In 1937 ontvlucht het gezin Eisenhardt Duitsland en vestigt zich in Den Haag op Anna van Saxenlaan 52. Het is in de straat bij Karl Wilhelm, Willy’s zoon uit zijn huwelijk met Beatrix Mez, die daar dan al enkele jaren woont.
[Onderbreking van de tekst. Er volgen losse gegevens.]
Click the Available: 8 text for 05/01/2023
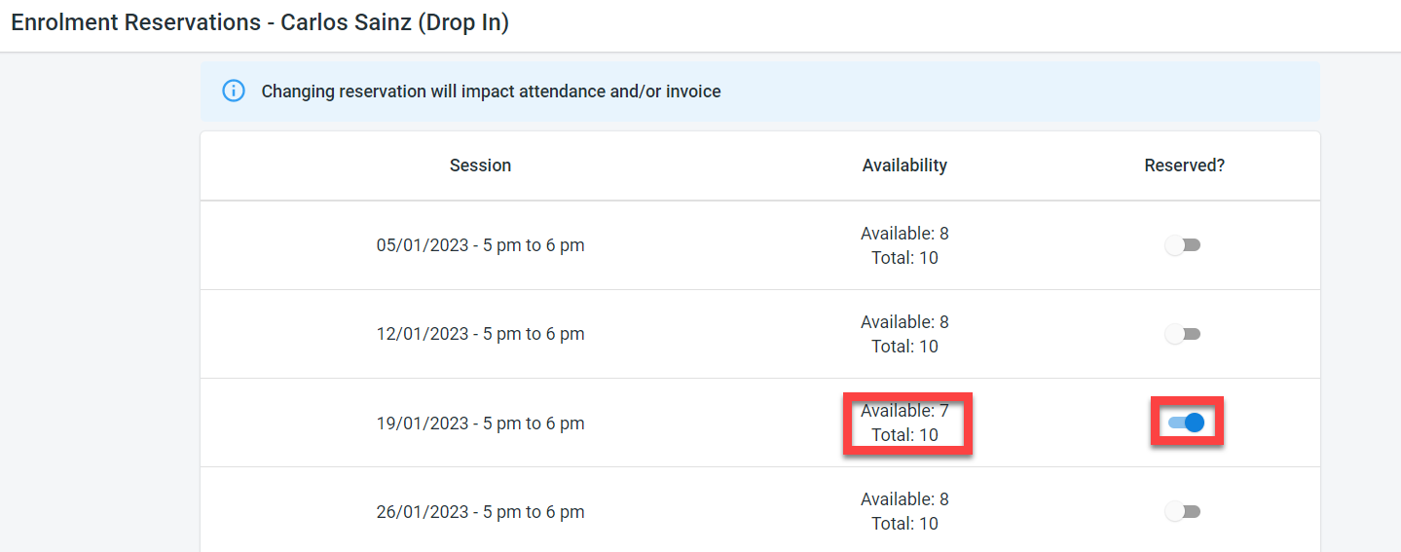The image size is (1401, 552). pos(904,234)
Vanuit Den Haag verhuist Eisenhardt, internist, in oktober 1940 met zijn vrouw naar Atelierweg/Wally Moesweg 4 in Laren. Dochter Sigrid volgt hen drie maanden later; ze gaat dan naar de HBS van het Christelijk Lyceum in Hilversum; zoon Karl Wilhelm blijft voor zijn studie in Den Haag wonen. Willy Eisenhardt zelf gaat trouwens eveneens aan de studie: in mei 1941 wordt hij ook in Nederland arts. De Wally Moesweg in Laren wordt in september 1941 verruild voor de Blaricumse Dwarslaan 2. Waar de Gemeente Blaricum begin mei 1942 het huwelijk van de Eisenhardts in een brief aan de Zentralstelle für jüdische Auswanderung in Amsterdam nog als een ‘Mischehe’ bestempelt (Imberg zou niet joods zijn) is ze een ruime maand later van gedachte veranderd en staat het hele gezin op de lijst van per 23-6-1942 in Blaricum wonende joden die naar Amsterdam moeten verhuizen. Per 4 september 1942 wordt het gezin in Amsterdam op Stadionplein 89 ingeschreven om kort daarna te verhuizen naar Krammerstraat 20I waar zoon Karl Wilhelm zich vanuit Den Haag bij zijn ouders en zijn halfzus voegt.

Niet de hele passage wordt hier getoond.